Maureen Kelley, PhD, is assistant professor at the Treuman Katz Center for Pediatric Bioethics. At the University of Washington School of Medicine, she is assistant professor in the Department of Pediatrics and adjunct assistant professor in the Department of Medical History and Ethics. Professor Kelley received her BA from the University of North Carolina, Charlotte, and her PhD from Rice University, where she completed a Presidential Fellowship. In 1999, she was awarded a Charlotte Newcombe Fellowship from the Woodrow Wilson Foundation.
Professor Kelley conducts research on ethical issues in pediatric global health and international research ethics. Her current research projects include supporting adolescent decision-making in resource-poor settings, barriers to HIV/AIDS prevention among at-risk adolescents, promoting the capacities of children and adolescents orphaned by AIDS, infant feeding practices in HIV-infected mothers and the role of moral compromise in global health practice and policy.

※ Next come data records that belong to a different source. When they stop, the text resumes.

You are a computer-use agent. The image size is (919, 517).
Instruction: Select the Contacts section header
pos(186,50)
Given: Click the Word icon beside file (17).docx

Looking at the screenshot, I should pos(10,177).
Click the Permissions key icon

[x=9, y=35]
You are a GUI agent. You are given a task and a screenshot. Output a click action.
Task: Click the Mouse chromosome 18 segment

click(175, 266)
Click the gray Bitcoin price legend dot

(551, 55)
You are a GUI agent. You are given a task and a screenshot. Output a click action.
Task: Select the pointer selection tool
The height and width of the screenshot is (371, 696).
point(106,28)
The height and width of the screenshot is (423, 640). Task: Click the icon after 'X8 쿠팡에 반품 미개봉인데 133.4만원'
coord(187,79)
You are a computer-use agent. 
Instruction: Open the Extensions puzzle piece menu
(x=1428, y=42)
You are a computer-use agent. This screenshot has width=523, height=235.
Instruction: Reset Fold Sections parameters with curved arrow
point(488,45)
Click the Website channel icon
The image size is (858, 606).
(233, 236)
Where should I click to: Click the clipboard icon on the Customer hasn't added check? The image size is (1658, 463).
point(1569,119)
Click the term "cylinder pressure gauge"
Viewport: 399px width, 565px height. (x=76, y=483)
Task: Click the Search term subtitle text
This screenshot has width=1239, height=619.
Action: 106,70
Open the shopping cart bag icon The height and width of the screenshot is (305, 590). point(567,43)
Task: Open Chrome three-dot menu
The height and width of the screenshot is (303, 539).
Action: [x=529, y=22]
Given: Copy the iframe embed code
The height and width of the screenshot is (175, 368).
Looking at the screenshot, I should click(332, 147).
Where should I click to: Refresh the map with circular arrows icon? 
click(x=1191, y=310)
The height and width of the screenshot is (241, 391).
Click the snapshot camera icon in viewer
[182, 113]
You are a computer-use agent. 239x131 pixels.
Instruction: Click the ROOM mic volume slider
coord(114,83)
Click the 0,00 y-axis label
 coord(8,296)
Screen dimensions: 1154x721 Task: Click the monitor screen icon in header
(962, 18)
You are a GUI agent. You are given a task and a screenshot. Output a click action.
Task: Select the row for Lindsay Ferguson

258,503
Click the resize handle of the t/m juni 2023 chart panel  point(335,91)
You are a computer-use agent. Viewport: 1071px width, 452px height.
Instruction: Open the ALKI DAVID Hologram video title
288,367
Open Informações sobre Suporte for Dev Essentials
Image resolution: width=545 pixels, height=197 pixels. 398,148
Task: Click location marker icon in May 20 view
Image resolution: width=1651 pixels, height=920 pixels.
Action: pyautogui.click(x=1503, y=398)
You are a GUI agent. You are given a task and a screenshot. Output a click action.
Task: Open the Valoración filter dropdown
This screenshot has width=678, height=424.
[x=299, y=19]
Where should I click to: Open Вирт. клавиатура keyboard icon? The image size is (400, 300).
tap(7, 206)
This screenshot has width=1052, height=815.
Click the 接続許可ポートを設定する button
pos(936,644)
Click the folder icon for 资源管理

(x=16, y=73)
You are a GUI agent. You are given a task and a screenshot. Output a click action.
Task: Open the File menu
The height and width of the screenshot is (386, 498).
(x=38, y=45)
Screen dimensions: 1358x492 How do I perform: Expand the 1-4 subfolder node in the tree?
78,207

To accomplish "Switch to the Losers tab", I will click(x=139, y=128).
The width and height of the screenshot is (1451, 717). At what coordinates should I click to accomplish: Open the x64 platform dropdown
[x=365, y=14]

As part of the NIH Comprehensive International Program of Research on AIDS, Professor Kelley is currently working with Dr. Susan Miller and Dr. Alexander Chernov in Tomsk, Siberia, to develop a research ethics program.
She is also involved in an ongoing collaboration with the faculty in the Department of Community Medicine at the University of Zambia School of Medicine. The project involves at-risk children and adolescents in Lusaka, Zambia, and was originally sponsored by the Fogarty Framework Grant in Global Health, National Institutes of Health and the Sparkman Center for Global Health at the University of Alabama at Birmingham.
Professor Kelley lectures nationally and internationally on bioethical issues related to global health and pediatrics, and has been extensively published on issues in international research ethics, human subject protections in the context of emerging infections and biodefense research and the moral dilemmas faced by the challenges of HIV/AIDS in Southern Africa.
She has served on the Policy, Ethics and Law core for the Southeast Regional Center of Excellence for Emerging Infections and Biodefense, sponsored by the National Institute for Allergy and Infectious Diseases.
In 2007, Professor Kelley won the Director’s Teaching Award from the University of Alabama Honors Program. She is currently completing a book on the reasons and limits of moral compromise, with applications in global health.